I have to sever my own tongue with a Campbell’s soup can lid and mail it to her as a blood sacrifice. My pain, the loss of blood, the loss of my tongue — maybe it will be enough to prove my genuine heartfelt repentance. The tongue would arrive with a letter: “Dearest Mother, I should have used this to vocalize the words ‘Happy Birthday’. Since I failed to do so, I hope my horrifying agony and loss of speech provides some degree of consolation.” But it won’t be enough, can never be enough!
I call her cell phone and there’s no response. I call the home phone and there’s no response. All that’s left to do is wait in anxious trepidation while she formulates a carefully calculated series of statements designed to maximize my guilt and self-loathing. Oh yes, when she lets that hammer drop, the force of the blow shall be devastating. Her diction shall be razor sharp, her rhetoric flawless, her voice icy and mirthless. Let the tidal wave of disappointment wash over me and drown me in its depths. That sad dejected tone — “It’s okay, Brad. I knew you wouldn’t remember. No one really cares about my birthday anyway, and I know you have trouble thinking of other people.” She will cut my heart out, hold it up in front of me, eat it whole, and shout, “AND STILL I REMAIN UNSATED!”

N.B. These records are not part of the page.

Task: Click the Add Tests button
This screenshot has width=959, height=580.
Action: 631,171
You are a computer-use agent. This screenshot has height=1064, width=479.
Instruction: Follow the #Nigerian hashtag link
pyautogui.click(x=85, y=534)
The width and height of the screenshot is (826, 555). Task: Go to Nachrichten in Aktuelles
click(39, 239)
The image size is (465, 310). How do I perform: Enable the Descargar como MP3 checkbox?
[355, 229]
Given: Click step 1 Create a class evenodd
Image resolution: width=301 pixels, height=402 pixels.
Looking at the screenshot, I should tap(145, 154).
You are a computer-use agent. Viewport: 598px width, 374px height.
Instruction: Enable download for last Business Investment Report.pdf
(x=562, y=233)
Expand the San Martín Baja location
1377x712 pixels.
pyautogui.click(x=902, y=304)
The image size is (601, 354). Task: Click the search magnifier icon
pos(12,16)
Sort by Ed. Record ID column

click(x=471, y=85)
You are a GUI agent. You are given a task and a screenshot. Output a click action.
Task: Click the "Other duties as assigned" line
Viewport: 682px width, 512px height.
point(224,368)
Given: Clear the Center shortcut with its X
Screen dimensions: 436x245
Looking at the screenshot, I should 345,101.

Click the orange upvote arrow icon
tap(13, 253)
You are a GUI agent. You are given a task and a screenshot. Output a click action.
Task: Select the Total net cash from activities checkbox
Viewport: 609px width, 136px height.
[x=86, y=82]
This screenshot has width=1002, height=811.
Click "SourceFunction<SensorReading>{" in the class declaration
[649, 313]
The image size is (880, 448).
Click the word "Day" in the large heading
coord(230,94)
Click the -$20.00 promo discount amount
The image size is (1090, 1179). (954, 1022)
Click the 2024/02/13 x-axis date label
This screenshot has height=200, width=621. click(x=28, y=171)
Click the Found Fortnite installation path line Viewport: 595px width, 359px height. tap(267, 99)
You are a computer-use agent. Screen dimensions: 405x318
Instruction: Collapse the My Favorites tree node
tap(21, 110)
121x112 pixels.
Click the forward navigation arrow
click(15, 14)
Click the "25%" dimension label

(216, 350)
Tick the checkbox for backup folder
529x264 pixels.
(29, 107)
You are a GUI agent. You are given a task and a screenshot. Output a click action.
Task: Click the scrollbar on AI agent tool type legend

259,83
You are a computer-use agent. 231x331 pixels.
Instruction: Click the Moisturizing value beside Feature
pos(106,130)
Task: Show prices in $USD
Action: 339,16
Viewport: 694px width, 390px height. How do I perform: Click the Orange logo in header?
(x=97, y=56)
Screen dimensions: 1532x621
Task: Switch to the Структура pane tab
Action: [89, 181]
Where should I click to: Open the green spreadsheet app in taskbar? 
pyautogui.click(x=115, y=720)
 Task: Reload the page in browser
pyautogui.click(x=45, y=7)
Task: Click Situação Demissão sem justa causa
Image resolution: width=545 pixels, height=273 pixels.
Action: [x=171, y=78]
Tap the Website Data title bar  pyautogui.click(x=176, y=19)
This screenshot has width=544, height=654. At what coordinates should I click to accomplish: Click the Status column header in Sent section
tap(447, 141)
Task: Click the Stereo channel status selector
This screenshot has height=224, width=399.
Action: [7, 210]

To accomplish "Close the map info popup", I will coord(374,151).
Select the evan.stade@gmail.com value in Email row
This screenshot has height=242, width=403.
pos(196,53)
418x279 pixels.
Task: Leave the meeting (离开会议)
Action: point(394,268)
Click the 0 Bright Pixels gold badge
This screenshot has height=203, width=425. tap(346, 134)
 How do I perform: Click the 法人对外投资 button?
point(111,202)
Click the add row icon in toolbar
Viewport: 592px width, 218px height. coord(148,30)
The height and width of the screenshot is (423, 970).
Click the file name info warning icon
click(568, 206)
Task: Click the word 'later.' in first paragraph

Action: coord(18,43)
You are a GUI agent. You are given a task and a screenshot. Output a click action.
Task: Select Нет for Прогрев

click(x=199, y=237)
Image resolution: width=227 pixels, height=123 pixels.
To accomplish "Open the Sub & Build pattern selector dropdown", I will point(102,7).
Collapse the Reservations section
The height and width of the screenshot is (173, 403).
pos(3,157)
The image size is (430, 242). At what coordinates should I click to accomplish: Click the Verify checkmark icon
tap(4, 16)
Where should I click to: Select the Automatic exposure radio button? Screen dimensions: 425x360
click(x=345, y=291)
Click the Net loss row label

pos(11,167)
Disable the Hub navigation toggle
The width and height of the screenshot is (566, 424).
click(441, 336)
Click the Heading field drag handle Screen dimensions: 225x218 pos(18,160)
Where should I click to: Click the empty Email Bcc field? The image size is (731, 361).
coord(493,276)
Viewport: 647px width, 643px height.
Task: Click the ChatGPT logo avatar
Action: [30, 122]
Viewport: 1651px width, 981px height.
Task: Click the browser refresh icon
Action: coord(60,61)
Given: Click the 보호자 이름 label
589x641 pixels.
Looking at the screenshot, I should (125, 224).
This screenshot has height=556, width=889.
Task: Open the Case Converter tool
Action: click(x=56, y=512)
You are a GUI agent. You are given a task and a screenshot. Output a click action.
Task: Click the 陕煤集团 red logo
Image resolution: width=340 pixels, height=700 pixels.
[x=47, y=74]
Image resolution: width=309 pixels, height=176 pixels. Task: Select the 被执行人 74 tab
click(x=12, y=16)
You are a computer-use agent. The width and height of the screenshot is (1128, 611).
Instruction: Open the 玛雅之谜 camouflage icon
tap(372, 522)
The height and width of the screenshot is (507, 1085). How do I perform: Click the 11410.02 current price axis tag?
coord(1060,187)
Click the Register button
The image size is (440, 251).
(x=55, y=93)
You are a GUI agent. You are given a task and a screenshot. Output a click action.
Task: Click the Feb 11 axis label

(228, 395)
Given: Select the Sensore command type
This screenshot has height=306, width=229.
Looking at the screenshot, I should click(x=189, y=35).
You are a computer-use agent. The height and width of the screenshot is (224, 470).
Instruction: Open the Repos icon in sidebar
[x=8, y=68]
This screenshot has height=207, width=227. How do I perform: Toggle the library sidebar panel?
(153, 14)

The truth is I forget everything. My experience of life is like wandering through a thick fog where I can only see a couple feet in any direction; the past is obscured by time and my own distorted caricature of events. And planning for the future isn’t something I ever do at any time, hence the degree in creative writing. These qualities add up to a person who is as thoughtless as a lizard in a terrarium, sitting motionless on a rock, blinking its dim eyes at a plastic log, sniffing some twigs, occasionally crawling to the other side of the terrarium, and then crawling back again. Witless. Only thinking thoughts like: need food, go to class, need chocolate, eat chocolate, burrito, burrito, burrito, burrito, burrito, burrito, burrito, CATS. Nowhere in that chain of reasoning do you see anything about birthdays or, indeed, other human beings at all.
But mostly, I’m just too self-involved or at least all evidence points to that conclusion. When she does finally answer my phone calls, she makes no mention of her birthday until I finally say, “So, um, how was, you know…”
“It was fine. Of course, you didn’t call, but that’s normal.” Then she says, with deadly seriousness, “But you should know there are consequences. I was putting together a care package for you full of chocolate and instant coffee packets, but, you know, I think that now it will be your birthday gift to me. What do you think of that?”
“How much chocolate?”
“So much. Probably too much. I’ll have to throw some of it in the trash I think.”
“Oh,” I say. “Don’t do that.”
“I’m doing it.”
“Okay, that’s fine I guess.”
“You better write an article about this. I want your shame on the internet where everyone can see it. Let them know that you’re unworthy of my awe inspiring benevolence.”
“All children are ungrateful.”
“But of all the children, you’re the most ungrateful.”